About this task
All lines in the material containing the word "agent" need to be copied.

Input data
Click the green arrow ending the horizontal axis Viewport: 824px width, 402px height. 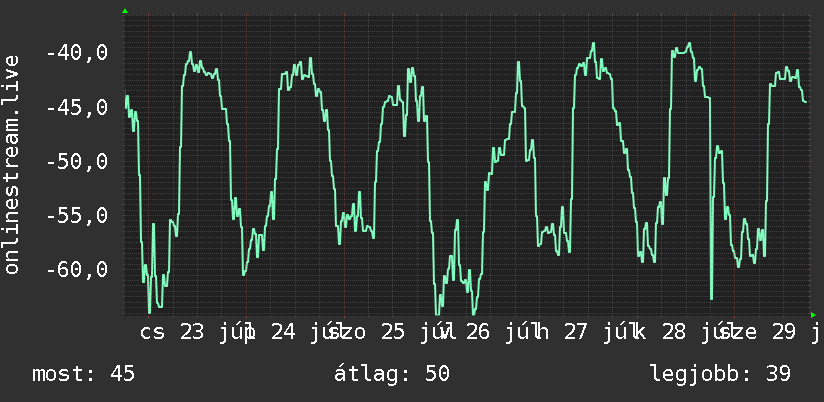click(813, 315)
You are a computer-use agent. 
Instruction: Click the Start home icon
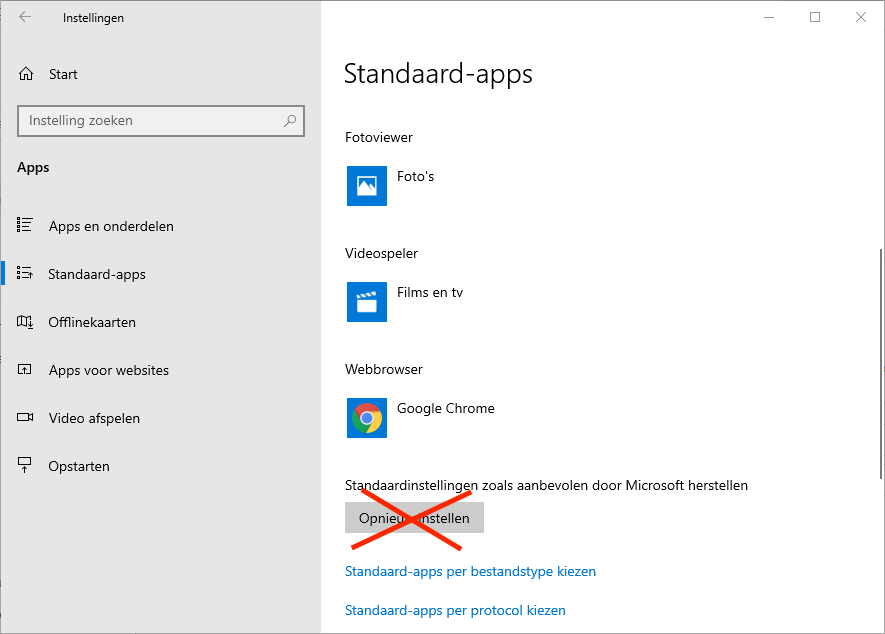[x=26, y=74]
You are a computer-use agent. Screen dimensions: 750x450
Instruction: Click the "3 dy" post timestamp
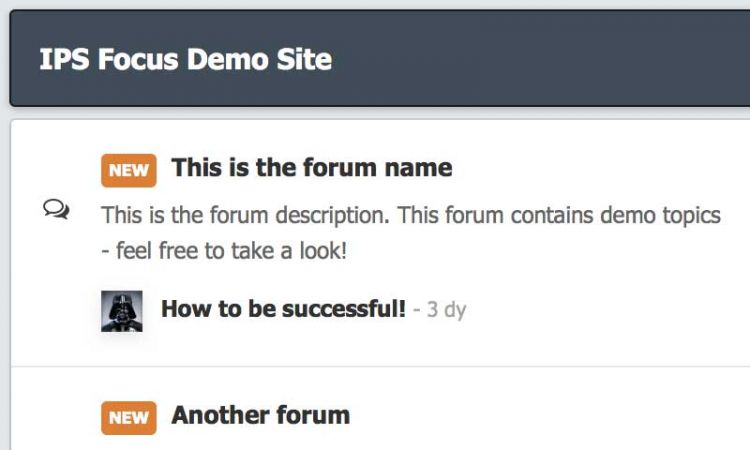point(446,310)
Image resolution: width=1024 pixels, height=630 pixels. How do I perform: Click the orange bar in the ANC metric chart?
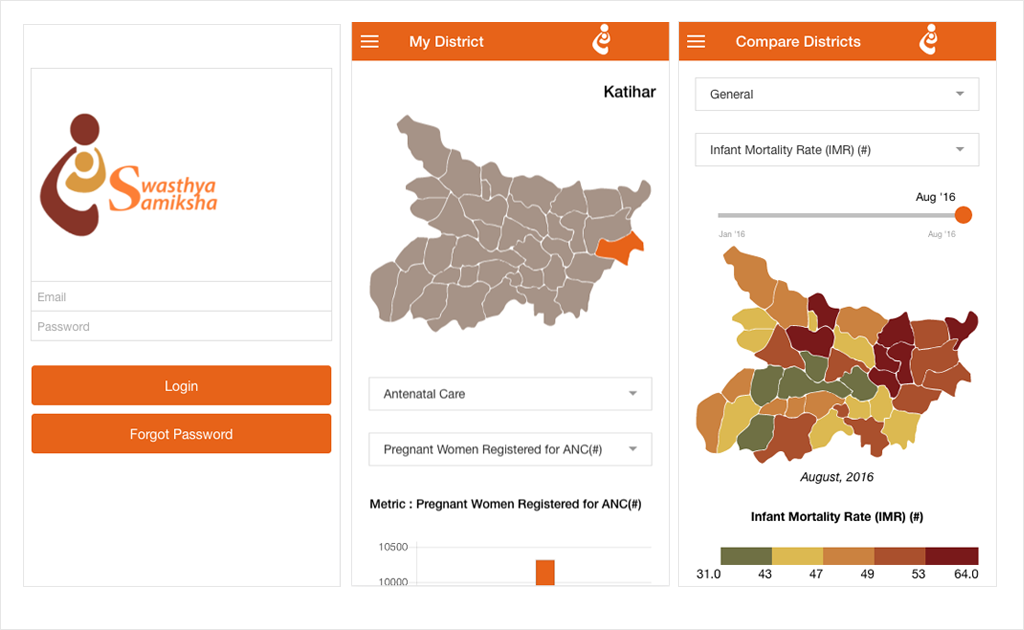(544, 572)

* * *

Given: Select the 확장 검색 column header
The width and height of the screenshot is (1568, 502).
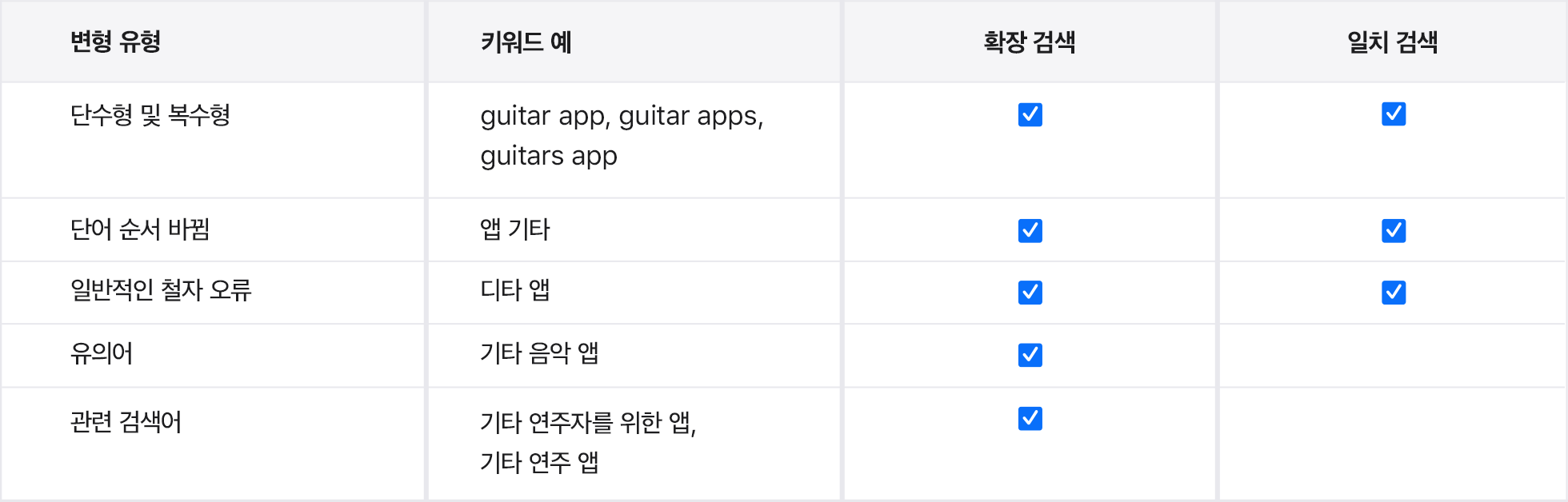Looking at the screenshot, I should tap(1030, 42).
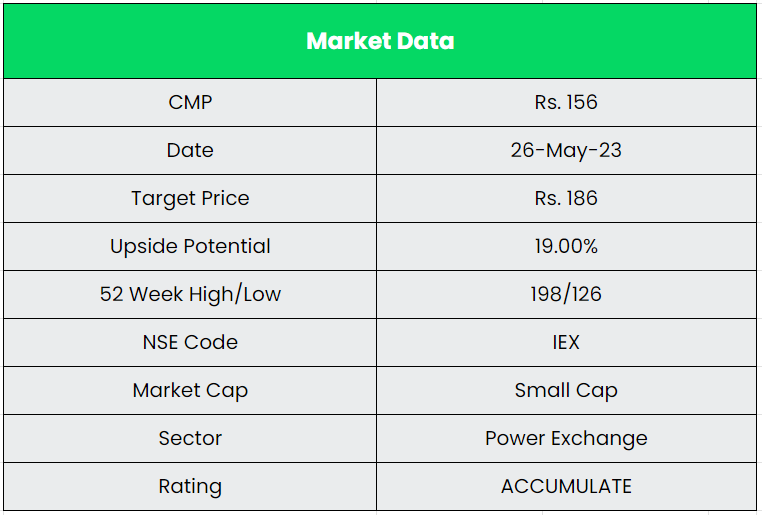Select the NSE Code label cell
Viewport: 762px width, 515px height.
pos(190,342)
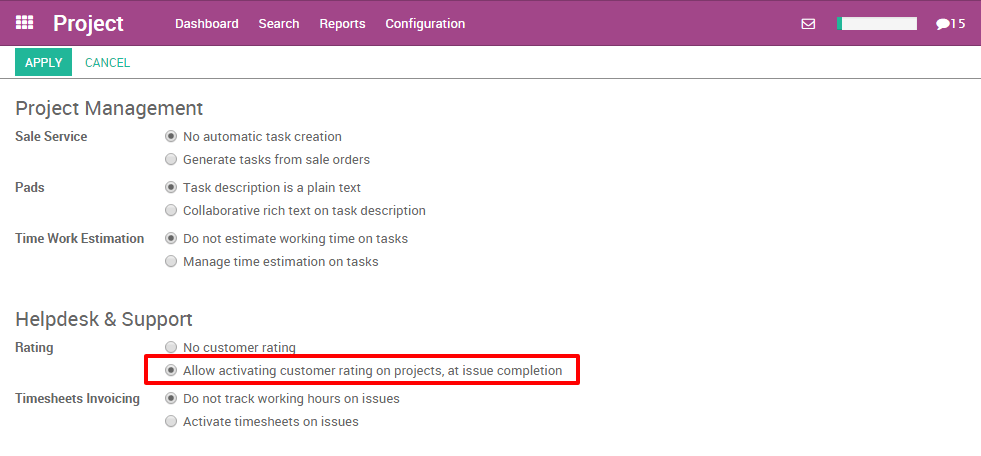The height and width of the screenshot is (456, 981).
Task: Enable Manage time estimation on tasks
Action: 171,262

* * *

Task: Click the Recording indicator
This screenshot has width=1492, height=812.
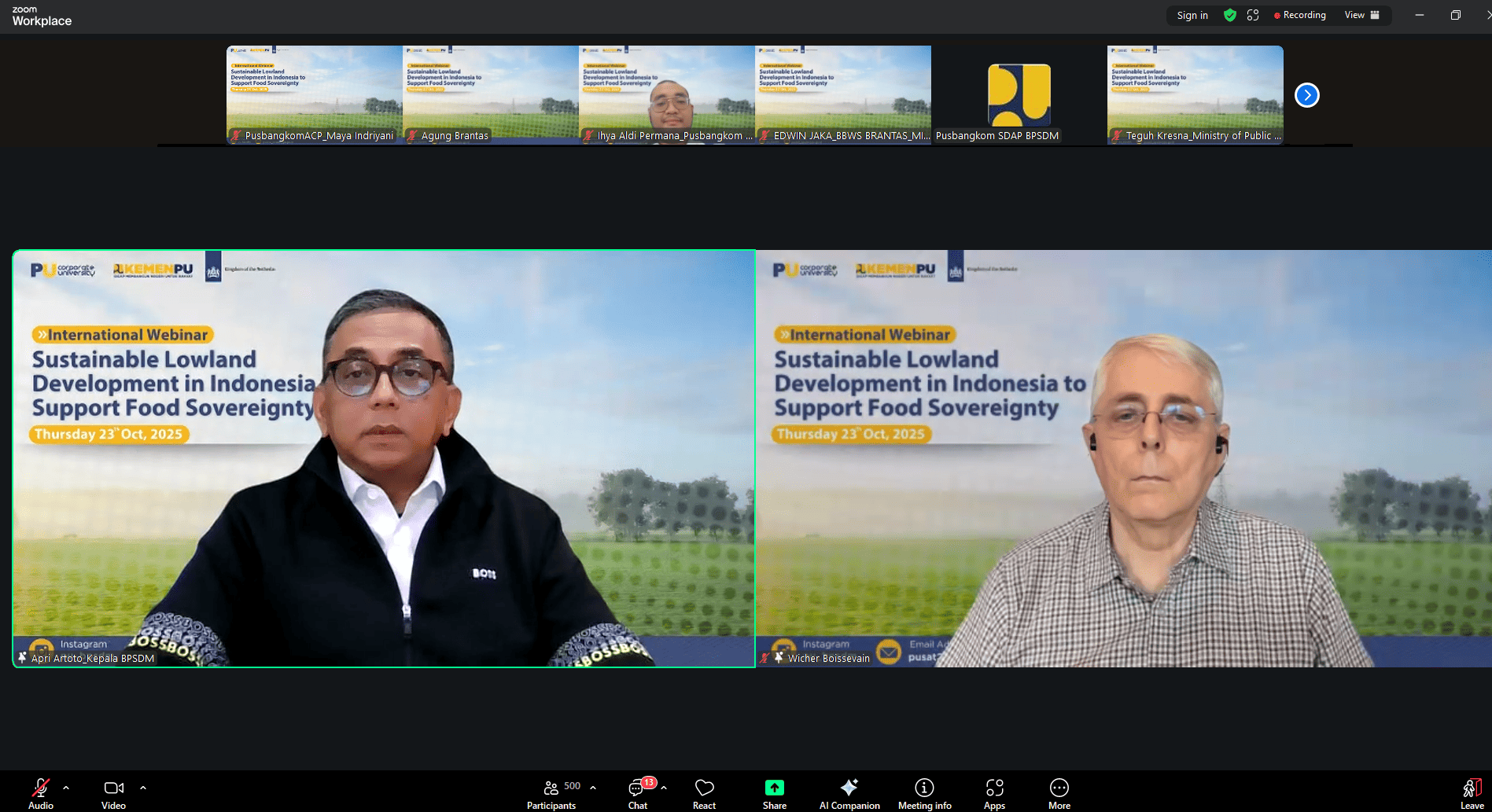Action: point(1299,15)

Response for this exercise
You are a computer-use agent. 
You are a computer-use agent. Screen dimensions: 750x450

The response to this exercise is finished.